- TASK DESCRIPTION
Repeat the lines of the data exactly and exclude any picture among them.

# # # #

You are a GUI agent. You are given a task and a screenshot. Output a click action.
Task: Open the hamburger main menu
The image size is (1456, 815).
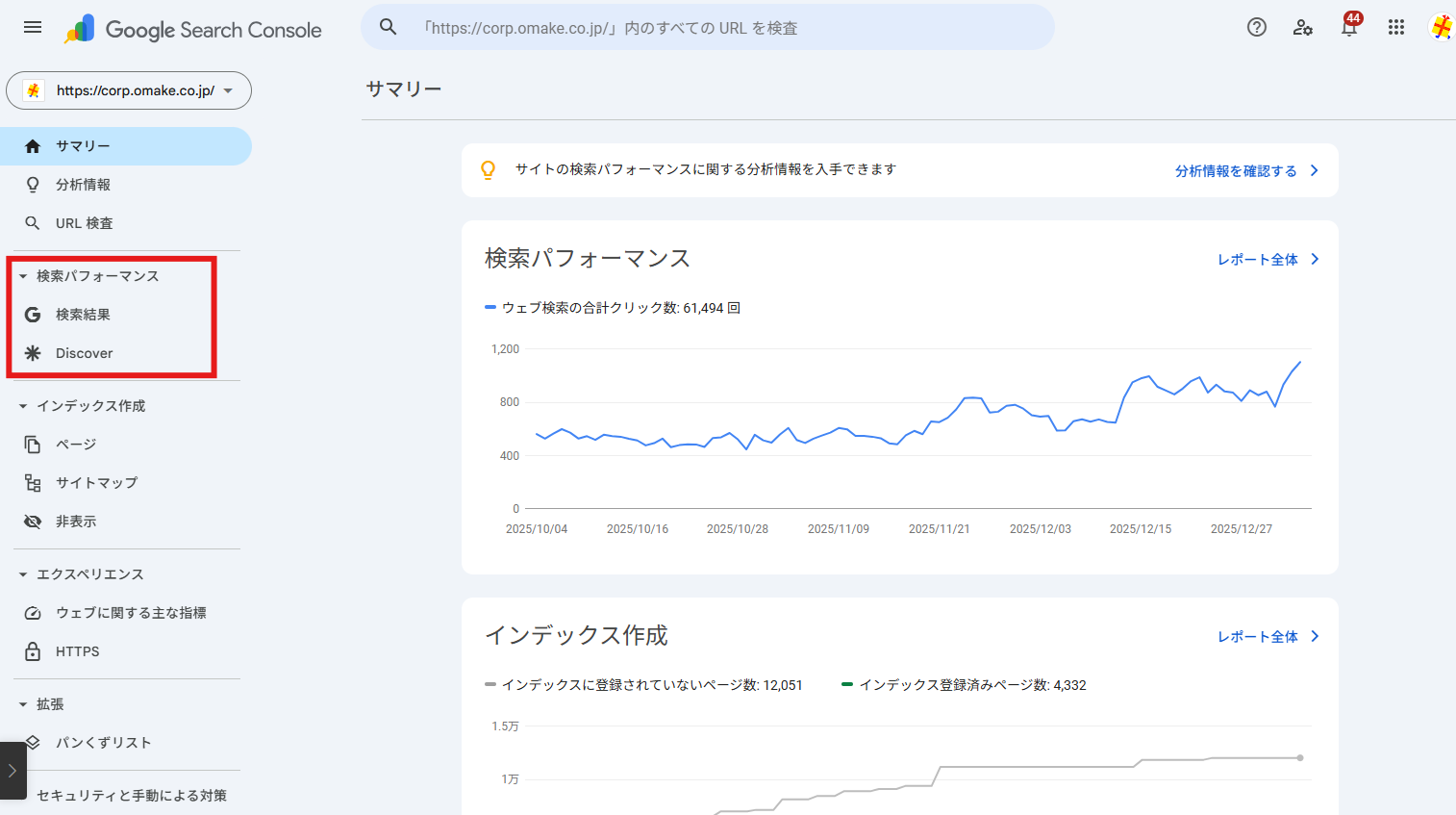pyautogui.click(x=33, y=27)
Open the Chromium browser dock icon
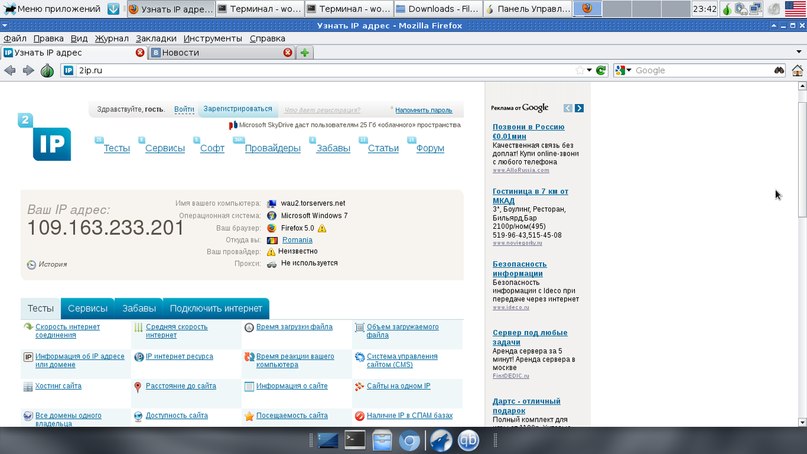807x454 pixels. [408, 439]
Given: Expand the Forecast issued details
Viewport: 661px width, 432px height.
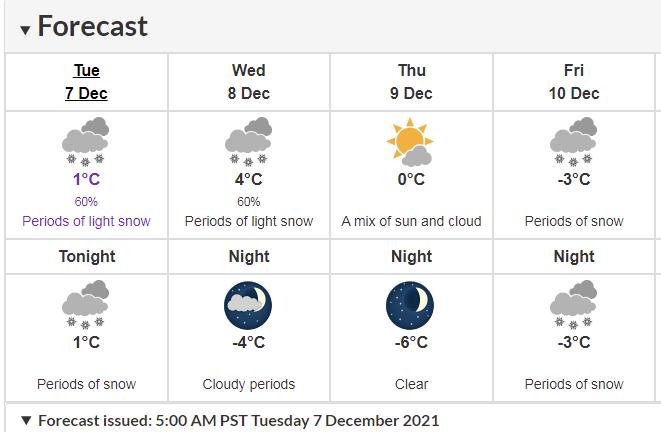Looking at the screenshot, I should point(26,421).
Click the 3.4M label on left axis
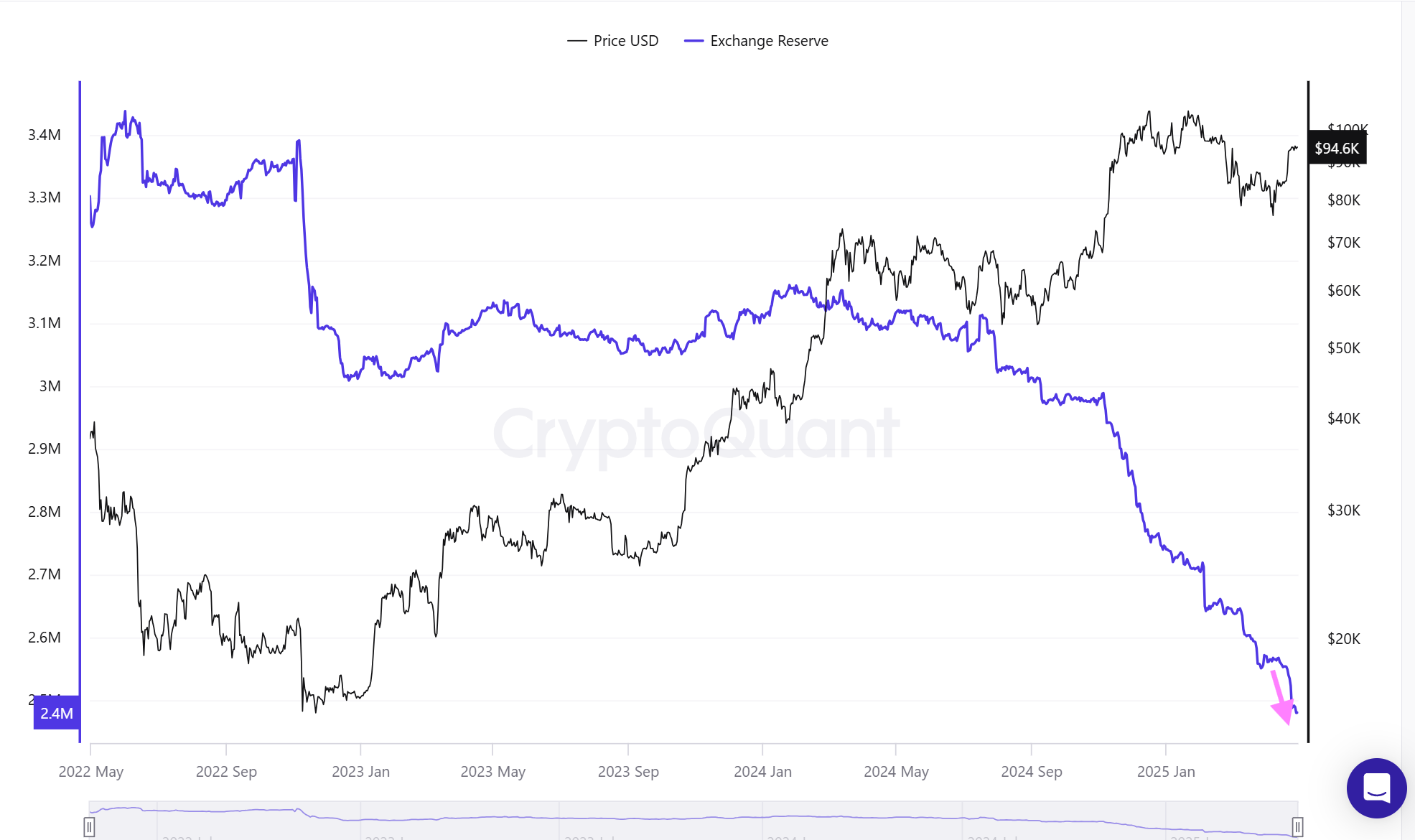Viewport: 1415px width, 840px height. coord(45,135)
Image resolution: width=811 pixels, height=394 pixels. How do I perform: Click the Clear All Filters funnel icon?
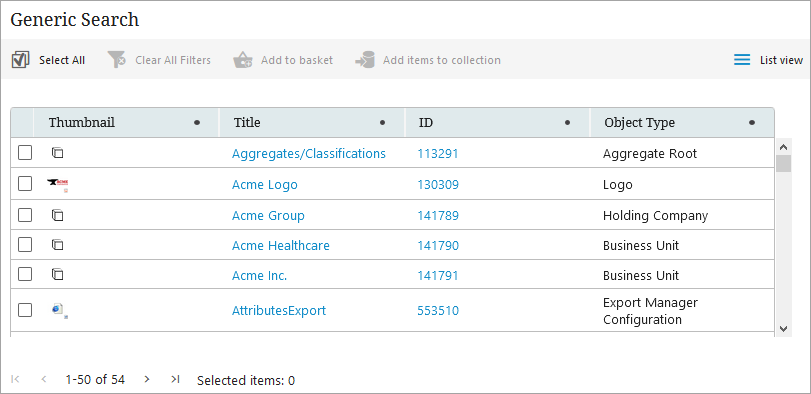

# # # #

- WRITTEN SOLUTION
You are a GUI agent. You are given a task and a screenshot. Output a click action.
Task: Open the hamburger main menu
The image size is (1456, 815).
pyautogui.click(x=33, y=27)
Open the Chromium browser dock icon
807x454 pixels. [408, 439]
Given: Expand the Forecast issued details
Viewport: 661px width, 432px height.
Looking at the screenshot, I should point(26,421).
Click the 3.4M label on left axis
Viewport: 1415px width, 840px height. coord(45,135)
Image resolution: width=811 pixels, height=394 pixels. How do I perform: Click the Clear All Filters funnel icon?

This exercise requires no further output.